BEGIN
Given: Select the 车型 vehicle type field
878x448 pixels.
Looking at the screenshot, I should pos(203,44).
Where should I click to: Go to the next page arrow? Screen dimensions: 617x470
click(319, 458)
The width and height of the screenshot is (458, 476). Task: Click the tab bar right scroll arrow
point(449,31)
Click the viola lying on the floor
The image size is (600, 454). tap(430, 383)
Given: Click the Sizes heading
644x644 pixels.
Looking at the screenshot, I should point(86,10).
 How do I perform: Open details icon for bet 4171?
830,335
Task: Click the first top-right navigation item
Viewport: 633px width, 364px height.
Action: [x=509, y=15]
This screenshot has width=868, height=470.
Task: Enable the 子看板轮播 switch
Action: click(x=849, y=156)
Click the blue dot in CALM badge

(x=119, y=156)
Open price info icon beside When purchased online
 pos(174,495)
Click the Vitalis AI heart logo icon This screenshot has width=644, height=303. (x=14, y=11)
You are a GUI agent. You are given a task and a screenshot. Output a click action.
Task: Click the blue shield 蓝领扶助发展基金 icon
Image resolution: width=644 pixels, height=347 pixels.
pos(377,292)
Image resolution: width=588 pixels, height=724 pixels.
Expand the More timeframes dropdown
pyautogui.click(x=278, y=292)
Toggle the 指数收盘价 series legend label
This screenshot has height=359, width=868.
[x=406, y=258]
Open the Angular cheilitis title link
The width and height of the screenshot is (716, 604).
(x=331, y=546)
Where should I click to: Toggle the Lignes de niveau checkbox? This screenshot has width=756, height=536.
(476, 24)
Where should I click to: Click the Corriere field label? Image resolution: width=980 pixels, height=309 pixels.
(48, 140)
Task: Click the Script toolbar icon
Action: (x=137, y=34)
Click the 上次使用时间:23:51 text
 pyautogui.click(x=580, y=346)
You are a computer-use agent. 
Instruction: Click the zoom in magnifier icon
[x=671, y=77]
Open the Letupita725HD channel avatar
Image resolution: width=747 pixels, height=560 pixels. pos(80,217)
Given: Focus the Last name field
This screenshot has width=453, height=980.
END
- _WORK ORDER_: Restate exactly, and only, every line from the one that contains "Open the Letupita725HD channel avatar" through the last line of the records.

- _TASK ANSWER_:
Open the Letupita725HD channel avatar
Image resolution: width=747 pixels, height=560 pixels. pos(80,217)
Given: Focus the Last name field
This screenshot has width=453, height=980.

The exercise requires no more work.